And it isn’t Google Analytics, as I mistakenly thought. So I need to apologize to Google (and to you, my readers) for the error/false accusation and getting people worried for nothing.
Even more humbling, both Matt Cutts and the official Google Webmaster Central blog have called yours truly’s site “high quality.” So let’s see …
- Matt Cutts intervenes early at Sphinn and in my comments here to clarify that Google Analytics wasn’t at the source of these new items in Google’s index;
- In followup explanations by email, he shares where those site SERPs were coming from;
- Matt & Google provide a public explanation of what’s really going on, thus joining the conversation rather than ignoring it and hiding away
- Matt and Google compliment me/ SEO ROI (!) for having a high quality site worthy of this fancy treatment.

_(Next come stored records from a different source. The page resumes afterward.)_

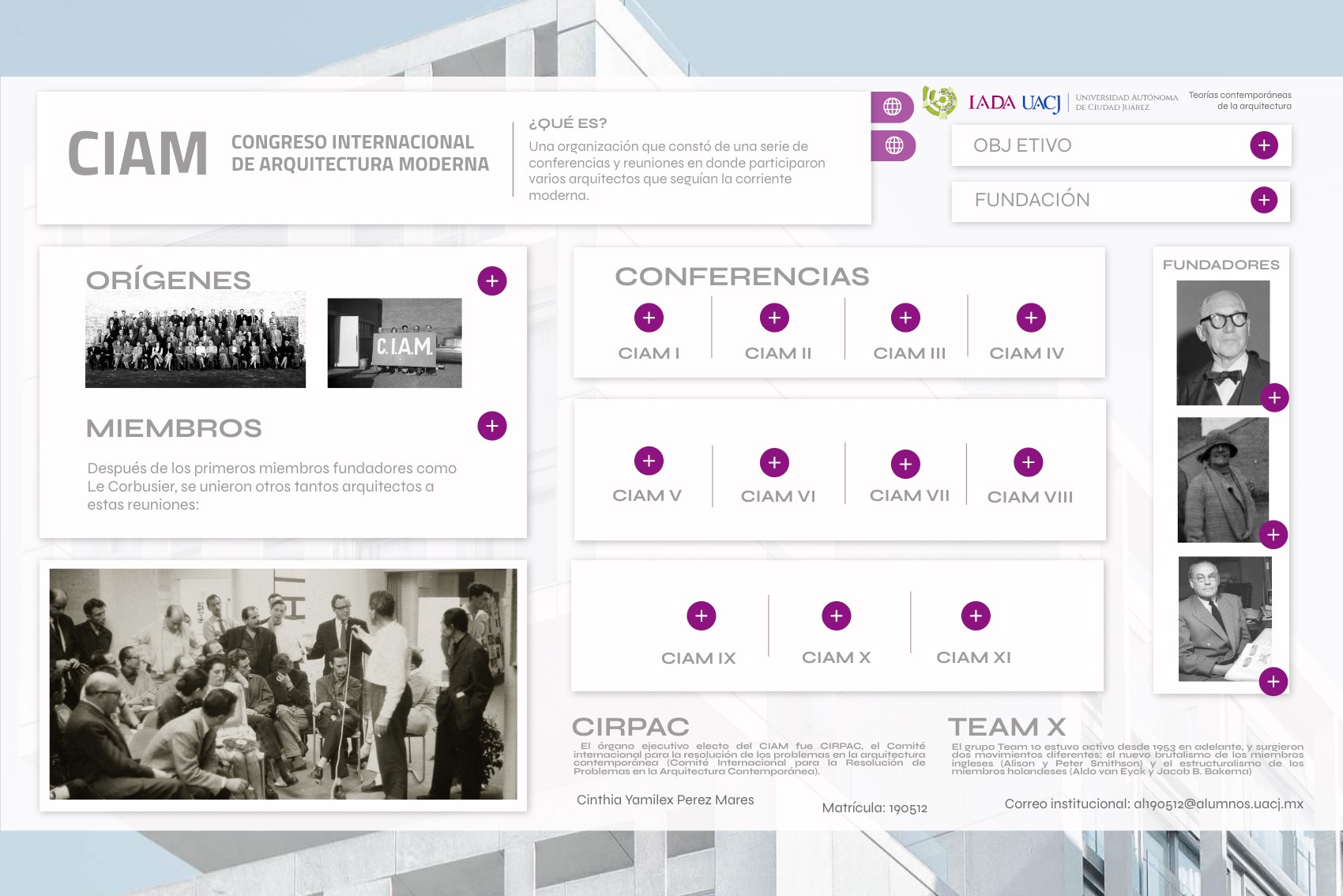
Task: Click the C.I.A.M. sign photo
Action: coord(394,343)
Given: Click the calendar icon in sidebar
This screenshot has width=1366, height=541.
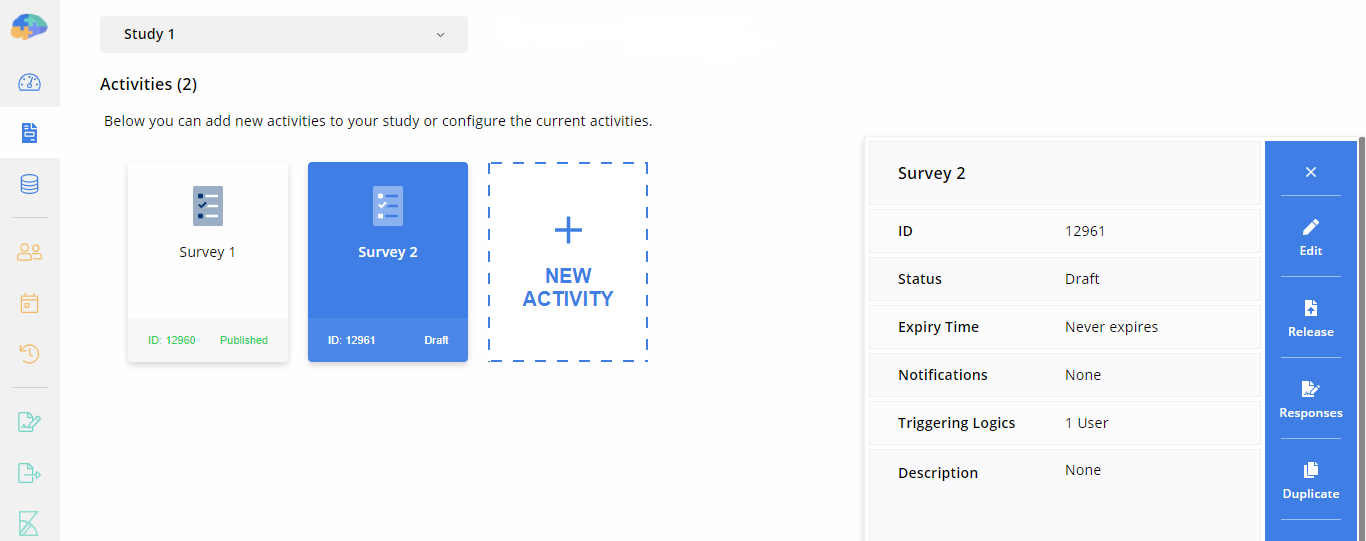Looking at the screenshot, I should click(29, 302).
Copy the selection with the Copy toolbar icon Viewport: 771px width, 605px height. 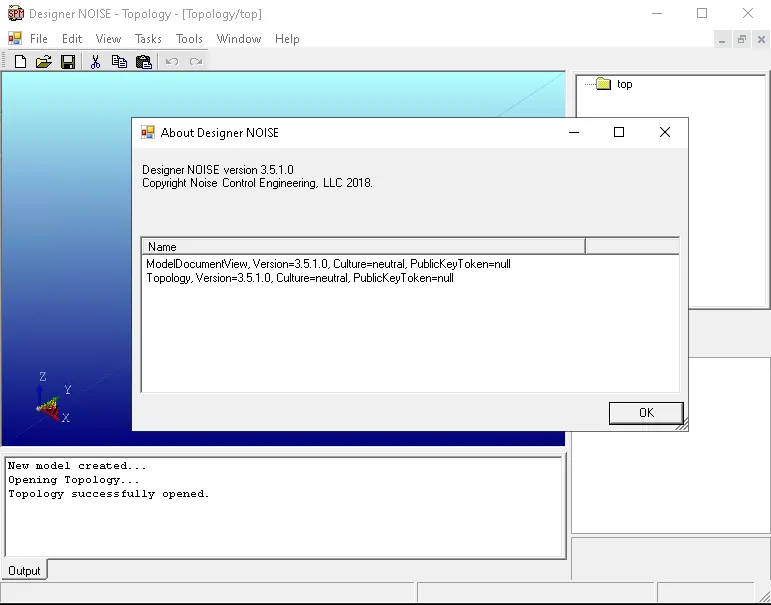pyautogui.click(x=119, y=61)
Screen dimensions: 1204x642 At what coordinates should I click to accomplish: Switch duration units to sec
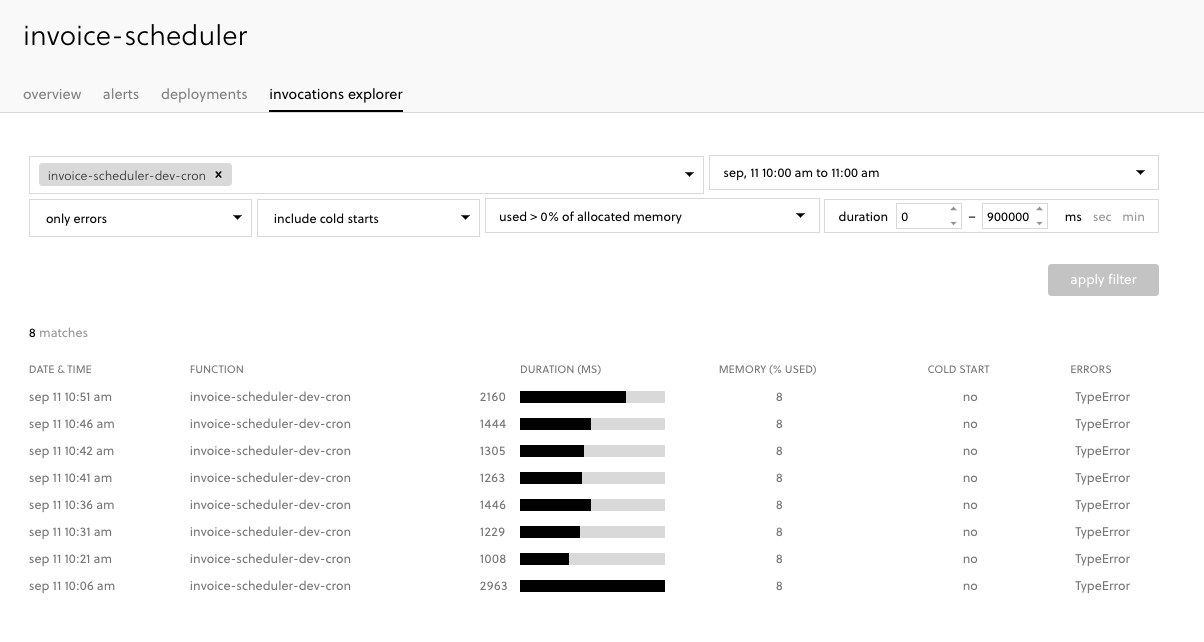1102,216
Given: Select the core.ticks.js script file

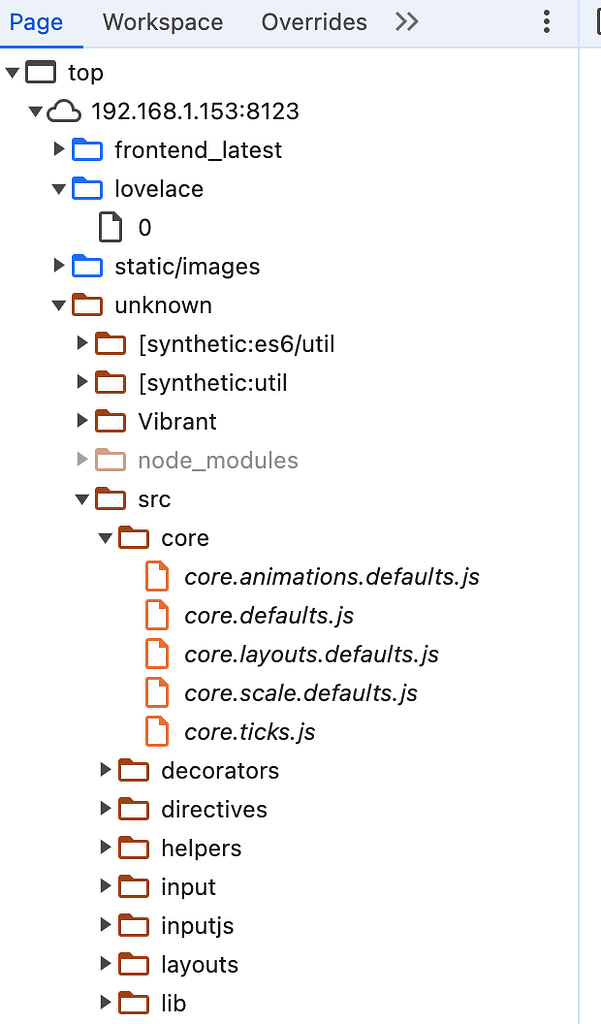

How’s that for reputation management? (Incidentally, on a prior occasion it took Matt about a month to get back to me on something, so it looks like they’re improving 🙂 .)
A little while back I wrote about how I thought Google was indexing site SERPs for those sites that had Google Analytics tracking site searches. In effect, I mistakenly accused Google of leaking Analytics data into its index. I had enabled site search tracking and my friend Brian had too, and we were both seeing these site search results pages turning up in Google’s SERPs. Thus we were worried about the integrity of our data.
Read the full explanations at Matt Cutt’s blog and the more technically detailed explanation at the official Google Webmaster Central blog.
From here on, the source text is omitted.